Probabilmente una volta le avrei anche risposto a tono, ero dotata di un orgoglio di ferro e una personalità inattaccabile. E ora, inevitabilmente, mi rivedevo un po' in Ginevra. La voglia di vita, di divertimento, di popolarità. Come una droga che crea non solo dipendenza, ma euforia. E presunzione.

«Come credi» stiracchiai un sorriso sardonico e ritornai con lo sguardo a Ginevra che stava scuotendo la testa incredula. Daniela le rivolse un ultimo saluto e sparì tra le vie del quartiere da dove era arrivata. Non appena Ginevra fece per raggiungere la porta d'ingresso, allungai velocemente una mano e le afferrai il braccio.

«Che fai? Lasciami!» esclamò stizzita. Gli occhi come punte di frecce acuminate pronte a scattare.

«Ascoltami, non devi per forza uscire sempre con Daniela per dimostrarle qualcosa» dissi senza sciogliere la presa che mi legava a lei.

«Ma che cazzo dici? Daniela è la mia migliore amica. E piantala di dire scemenze» ringhiò.

«Stammi a sentire. D'ora in avanti sarò io a darti il permesso di uscire in settimana. Non è possibile che i pochi soldi che io riesca a portare a casa tu debba spenderli per le tue assurde cose da bambina viziata. Io lavoro per permetterti di andare a scuola, per pagare queste fottutissime bollette e per le sedute dal terapista per la mamma. E dovunque tu voglia andare questo sabato, sappi che non ti darò neanche un soldo per entrarci!» stranamente la voce mi uscì più ferma di quanto mi ero immaginata, anche se le labbra non smettevano di tremare dalla rabbia.

Ginevra spalancò gli occhi e la sua faccia prese a diventare rossa come un pomodoro.

Mi puntò il dito contro il petto e iniziò ad urlare: «Per la cronaca, il Metropolitan è uno dei posti più belli di Milano. E' pieno di gente famosa e non posso non andarci. Non rimarrò a marcire qui come fai tu, io diventerò qualcuno un giorno».

Stessi occhi, stessi capelli, stesso carattere, stessi sogni.

Io e Ginevra eravamo così simili. Ma allo stesso tempo così distanti.

La mia bolla di felicità e speranza era scoppiata già da un bel pezzo e, un giorno con l'altro, ero stata catapultata nella cruda e vera realtà di tutti i giorni.

Mentre lei ancora viveva in quella bolla, come se il mondo all'esterno non potesse scalfirla e neanche minimamente avvicinarsi al suo ego spropositato.

«Per la cronaca, Ginevra, tu non andrai al Metropolitan!» gridai rivolgendole uno sguardo accigliato, come per farle capire che il discorso era chiuso.

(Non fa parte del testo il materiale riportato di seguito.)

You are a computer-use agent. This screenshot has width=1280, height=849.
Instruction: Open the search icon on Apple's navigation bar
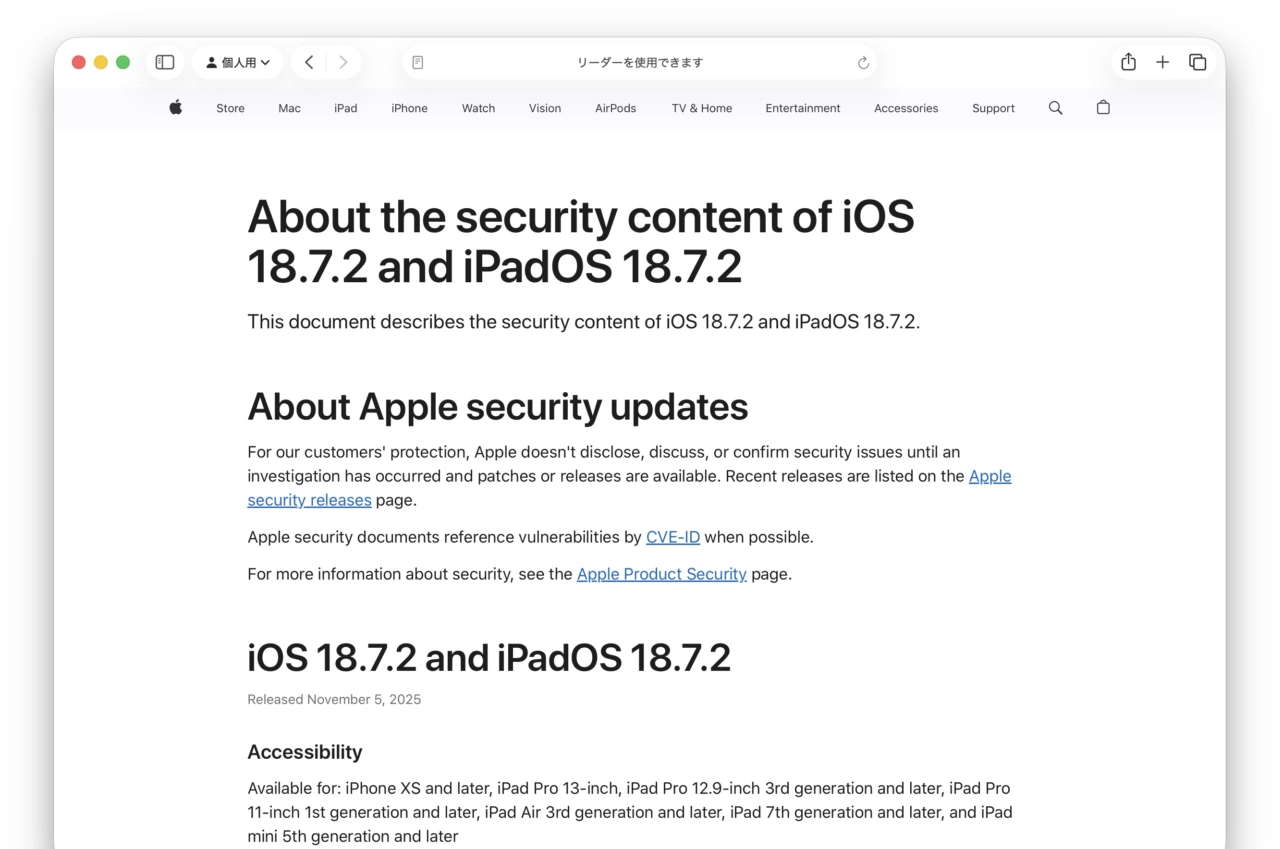point(1055,107)
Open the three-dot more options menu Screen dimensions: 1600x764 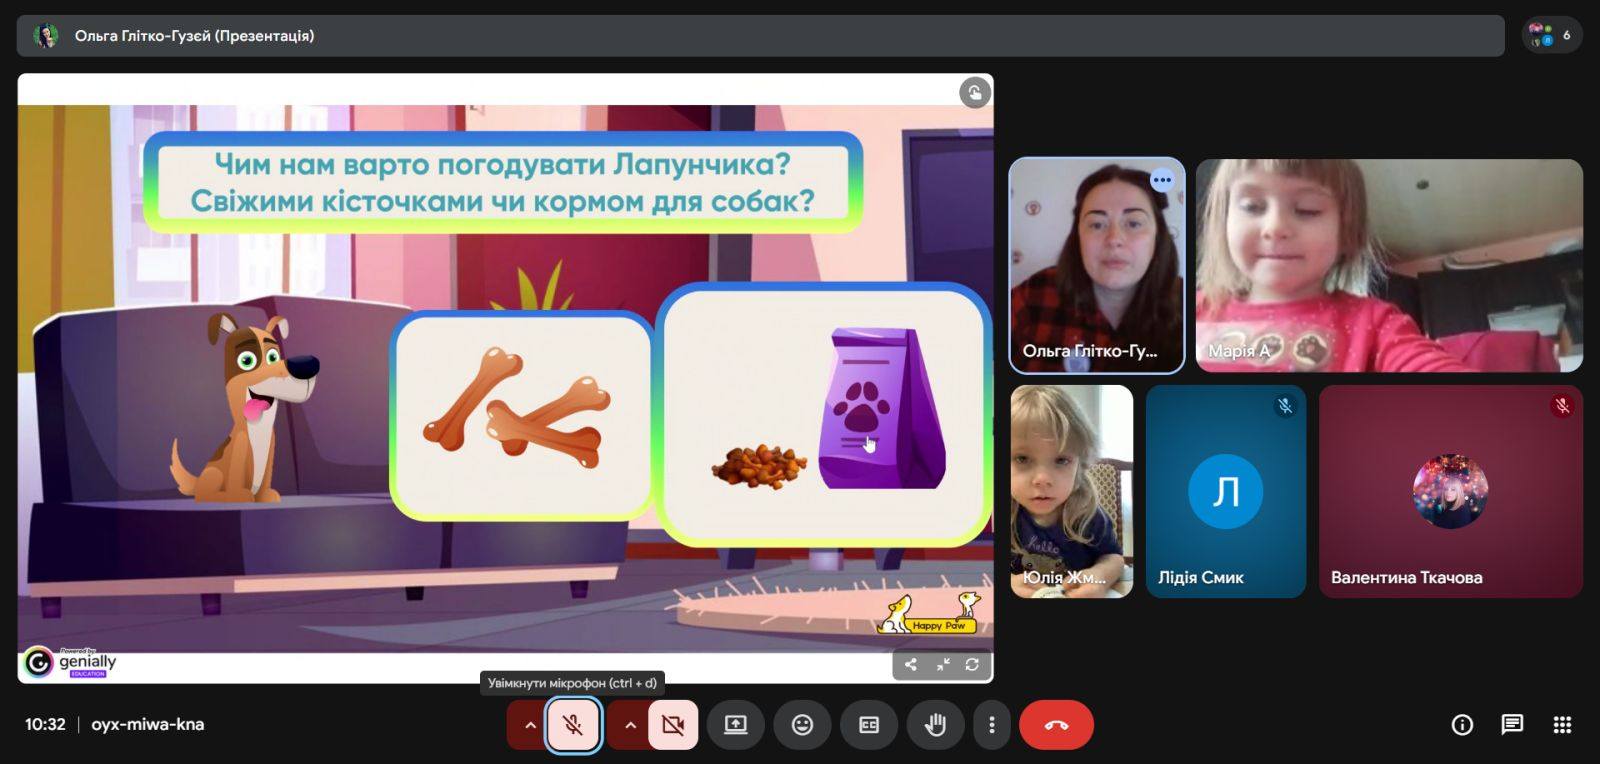[x=991, y=725]
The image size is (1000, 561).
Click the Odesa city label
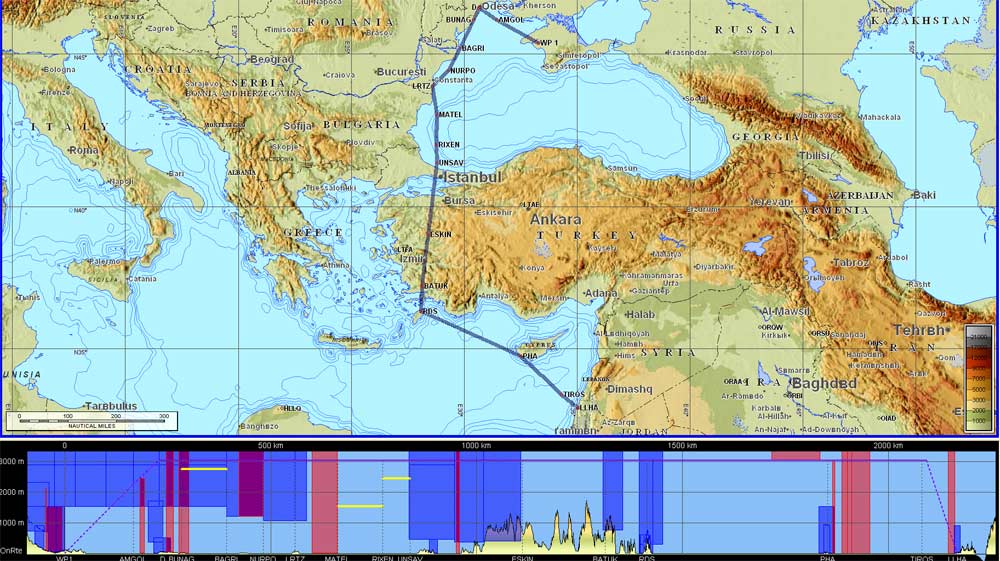[x=498, y=7]
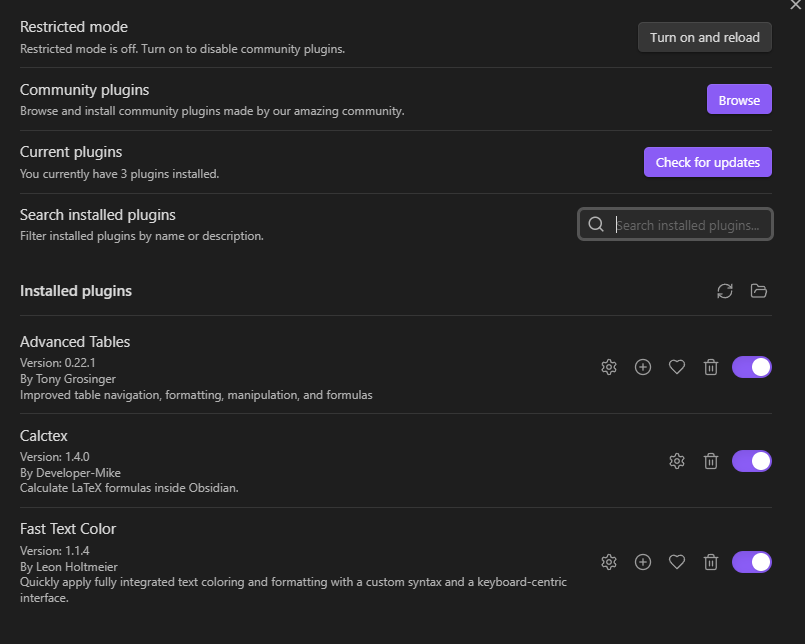Click Fast Text Color hotkeys plus icon
Viewport: 805px width, 644px height.
pos(643,562)
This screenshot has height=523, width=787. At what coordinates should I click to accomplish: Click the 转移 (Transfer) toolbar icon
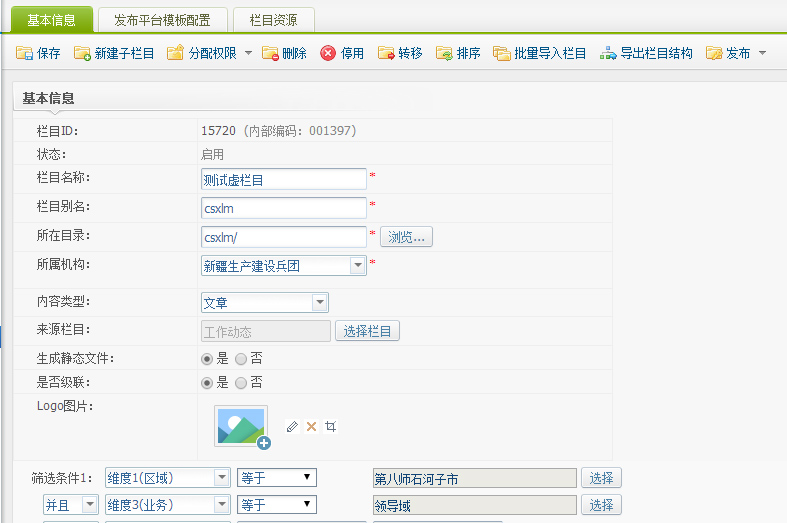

Le sue guance si gonfiarono rosse di rancore. Con uno strattone si liberò dalla mia presa e a grandi falcate, andò ad aprire la porta d'ingresso.

Prima di entrare, però, si volse un'ultima volta con un'espressione corrucciata in volto. Lanciò uno strillo acuto nella sera. Un grido di frustrazione e ira.

«Ti odio!» mi disse e si richiuse la porta alle spalle.

La porta sbatté con un tonfo lasciandomi sola e avvelenata da quelle ultime due, terribili, parole.